October 22, 2005
Events and fests.
Pather Panchali turns 50 this year, and the Satyajit Ray Film and Study Collection at the University of California in Santa Cruz is celebrating tomorrow with a lecture and screening. Aseem Chhabra has a backgrounder on the new restoration of the film for India Abroad.
The Austin Film Festival (blog) runs through tomorrow, and of course, the Austin Chronicle's picked its highlights. Brick (site), a noir set in a high school, screens tonight; Marc Savlov talks to writer-director Rian Johnson.
The Austin American-Statesman's AFF package naturally features a list of highlights but also three conversations about comedy: Chris Garcia talks with Harold Ramis and Buck Henry and John DeFore talks with Judd Apatow. Via Matt Dentler.
Brian sends in a first report for Cinema Strikes Back.
Jette Kernion's rounded up more goings on in Austin at Cinematical.
Acquarello is looking forward to the series, "A Luminous Country: Celebrating Norwegian Cinema" (November 12 through 29 at the Walter Reade), though he's disappointed the "thoughtful and elegant documentary, The Man Who Loved Haugesund," won't be part of it.
Richard Rushfield is blogging the Hollywood Film Festival for the Los Angeles Times.
"If Toronto's behemoth of a fest now embodies North America's market-obsessed view of cinema," writes Johnny Ray Huston in the San Francisco Bay Guardian, "then Vancouver - thanks to programmers Tony Rayns and Mark Peranson - is the art form's heart beating in the dark, a friendly and intelligent site where economic caste systems aren't so dominant." More from David Walsh at WSWS.
Also in the SFBG, Cheryl Eddy talks with Shannon Lark about the local Halloween events she's got a hand in, such as Re-Animator of the Dead.

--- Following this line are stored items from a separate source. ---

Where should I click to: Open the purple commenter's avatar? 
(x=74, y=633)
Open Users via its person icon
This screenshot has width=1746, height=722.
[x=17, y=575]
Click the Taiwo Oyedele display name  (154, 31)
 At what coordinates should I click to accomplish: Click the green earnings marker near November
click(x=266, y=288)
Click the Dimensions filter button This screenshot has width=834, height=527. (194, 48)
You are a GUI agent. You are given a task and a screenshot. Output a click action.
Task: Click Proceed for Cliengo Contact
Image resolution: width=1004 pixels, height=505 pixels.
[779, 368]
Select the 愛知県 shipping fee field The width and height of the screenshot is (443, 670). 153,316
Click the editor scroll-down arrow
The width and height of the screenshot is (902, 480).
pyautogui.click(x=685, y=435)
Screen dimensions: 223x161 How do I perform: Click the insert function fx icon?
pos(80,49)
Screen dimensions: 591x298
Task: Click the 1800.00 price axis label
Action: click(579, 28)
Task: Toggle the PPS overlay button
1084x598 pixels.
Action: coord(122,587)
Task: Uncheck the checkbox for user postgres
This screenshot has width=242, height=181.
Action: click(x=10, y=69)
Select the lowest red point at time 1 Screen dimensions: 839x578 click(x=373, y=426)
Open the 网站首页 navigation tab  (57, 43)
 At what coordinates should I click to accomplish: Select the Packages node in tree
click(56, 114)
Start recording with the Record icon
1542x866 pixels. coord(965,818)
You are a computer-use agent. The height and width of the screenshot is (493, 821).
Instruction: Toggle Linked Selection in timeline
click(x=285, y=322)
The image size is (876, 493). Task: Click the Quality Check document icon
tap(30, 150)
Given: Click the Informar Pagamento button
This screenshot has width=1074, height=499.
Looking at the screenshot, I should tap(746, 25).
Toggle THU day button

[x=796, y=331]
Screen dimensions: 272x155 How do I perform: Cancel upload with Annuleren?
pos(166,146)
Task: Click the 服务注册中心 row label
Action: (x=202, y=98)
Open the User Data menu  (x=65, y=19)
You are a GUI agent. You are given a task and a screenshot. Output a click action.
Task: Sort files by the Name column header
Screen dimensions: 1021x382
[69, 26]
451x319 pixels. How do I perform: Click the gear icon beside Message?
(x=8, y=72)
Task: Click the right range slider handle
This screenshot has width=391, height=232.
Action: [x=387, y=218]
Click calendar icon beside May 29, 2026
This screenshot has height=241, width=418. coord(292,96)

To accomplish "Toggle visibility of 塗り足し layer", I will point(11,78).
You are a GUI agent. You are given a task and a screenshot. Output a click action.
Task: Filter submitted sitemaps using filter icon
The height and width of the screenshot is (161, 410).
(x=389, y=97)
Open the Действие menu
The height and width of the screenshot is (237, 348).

In the Boston Phoenix, Gerald Peary recommends "New York Stories: The Films of Morris Engel and Ruth Orkin" at the Harvard Film Archive.
Return to Busan: At Koreanfilm.org, Darcy Paquet, Adam Hartzell and Aynne Kokas offer various views on various moments of this year's Pusan International Film Festival and Adam, by the way, reviews one of Lee Man-hee's films not shown at the fest, The Marines Who Never Returned. HanCinema's got pix of the fest.